## [Selected extract]
A visible or invisible dividing line, the border is usually perceived in terms of separation and rupture, but it is also a principle of organization of international relations. It is therefore a site of tension with regard to identity construction and assertion; the border is often at the very origin of contestations, negotiations, and other conflicting patterns of inclusion/exclusion of subjectivities. Exclusion and separation usually result from historical narratives whose complex contents deserve as much attention as their outcomes. While the political dimension is evident, it is often accompanied with multiple approaches that should also be explored. The sociological approach teaches us that “where we may find borders is not necessarily where we expect them to be, and that the right appreciation of the situation of the borders supposes the consideration of many other parameters than the sole voluntary and brutal limitation of the crossing of an imaginary line drawn on the ground” (Lévy 2010).1 It is precisely these alternative parameters facilitating the movement beyond linear patterns and normative representations of the border that this scholarly book sets out to look into. In its material and symbolic dimensions, the border is associated with territory and migration, two very influential factors in the reconfiguration of space. Far from being limited to strictly structural and institutional transformations, the notion of reconfiguration is a process of multidimensional recomposition which is anchored in the very meanings engendered by social actors.
Transhipment of Identities
The exploration of space as conceived in this book integrates the symbolic dimensions and is not limited to the sole Caribbean basin. Beyond the traditional island and continental geography that allows to circumscribe the Greater Caribbean, it now appears fundamental to integrate new territories which were born out of the fact that a growing number of Caribbean people have settled in the major cities of North America and Western Europe. Defining the Caribbean as a space of migration bears two major meanings. First, it recalls the colonial history of its settlement after the Amerindian genocide and the establishment of European and African populations within the framework of a slave system. This traumatic history has profoundly marked Caribbean societies and may explain the choice made by some researchers to place coloniality at the center of all research on migration (Cervantes-Rodriguez et al. 2009). These first demographic waves occur within the violent conditions of the plantation system and are followed by the arrival of indentured servants from India after the abolitions. The region later sees the settling of a number of Levantines, many of whom have fled conflicts and wars in the Middle East.
Defining the Caribbean as a space of migration also means the mass exodus of local populations, especially after the Second World War, for economic reasons mainly. This diaspora, who lives and works in American and European capitals, strongly contributes through substantial remittances, to the improvement of material living conditions of relatives who have stayed in the country. This dual migratory movement leads us to reconsider any given relations with the territory and with the border as such (Hudson and Réno 2000).
The Creole universe that emerges from this meeting of populations cannot possibly be reduced to its cultural components. If the Amerindian, European, African, Asian, and Levantine contributions are visible, they exist only in a maelstrom that goes beyond them and reveal an original Creole culture. The Caribbean is probably one of the first regions in the world to have experienced this evolution and arguably one of the richest areas of cultural hybridization. The product of colonization and slavery, hybridity also marks the political culture of the region (Puri 2004). “Caribbean histories and cultural processes are multidirectional, making for complex postcolonial creolization processes. Creole citizens in the Caribbean have always negotiated and maneuvered within intertwined histories of diverse but linked places constituting the world economy/society, and they have done so often from their local transnational vantage point” (Crichlow and Northover 2009: 2).

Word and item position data
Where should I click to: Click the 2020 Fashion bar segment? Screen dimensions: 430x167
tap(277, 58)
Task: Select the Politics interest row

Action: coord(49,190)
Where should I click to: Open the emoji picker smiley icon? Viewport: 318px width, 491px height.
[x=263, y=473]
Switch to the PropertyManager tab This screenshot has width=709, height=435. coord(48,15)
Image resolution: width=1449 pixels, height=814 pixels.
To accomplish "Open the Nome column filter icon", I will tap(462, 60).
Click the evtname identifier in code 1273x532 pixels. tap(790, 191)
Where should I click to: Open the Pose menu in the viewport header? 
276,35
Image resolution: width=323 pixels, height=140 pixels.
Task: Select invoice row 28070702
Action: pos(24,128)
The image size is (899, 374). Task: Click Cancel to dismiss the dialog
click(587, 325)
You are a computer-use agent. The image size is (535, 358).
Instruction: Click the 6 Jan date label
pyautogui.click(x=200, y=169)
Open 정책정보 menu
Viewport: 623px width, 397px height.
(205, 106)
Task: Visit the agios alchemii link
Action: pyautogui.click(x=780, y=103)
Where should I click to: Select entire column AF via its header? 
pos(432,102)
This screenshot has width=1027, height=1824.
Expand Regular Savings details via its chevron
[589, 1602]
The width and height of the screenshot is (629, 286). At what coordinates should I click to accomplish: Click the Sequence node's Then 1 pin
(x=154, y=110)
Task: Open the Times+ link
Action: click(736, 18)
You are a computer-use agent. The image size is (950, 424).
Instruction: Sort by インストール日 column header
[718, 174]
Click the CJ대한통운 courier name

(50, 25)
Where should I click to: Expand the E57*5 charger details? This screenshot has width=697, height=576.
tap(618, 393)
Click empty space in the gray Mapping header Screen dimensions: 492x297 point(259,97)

## [Stated problem 1]
In the text on Caribbean borders and migration, rewrite the part that opens with the words containing "Defining the Caribbean as a space of migration also" and closes with "and Réno 2000).", changing "remittances" to "transfers".
## [Stated problem 2]
Answer these questions on the text on Caribbean borders and migration:
(a) Which two factors does it associate with the border in its material and symbolic dimensions?
(b) Who arrived in the region after the abolitions?
(c) After which war did the mass exodus of local populations especially occur?

## [Exercise answer 1]
Defining the Caribbean as a space of migration also means the mass exodus of local populations, especially after the Second World War, for economic reasons mainly. This diaspora, who lives and works in American and European capitals, strongly contributes through substantial transfers, to the improvement of material living conditions of relatives who have stayed in the country. This dual migratory movement leads us to reconsider any given relations with the territory and with the border as such (Hudson and Réno 2000).

## [Exercise answer 2]
(a) Territory and migration.
(b) Indentured servants from India.
(c) The Second World War.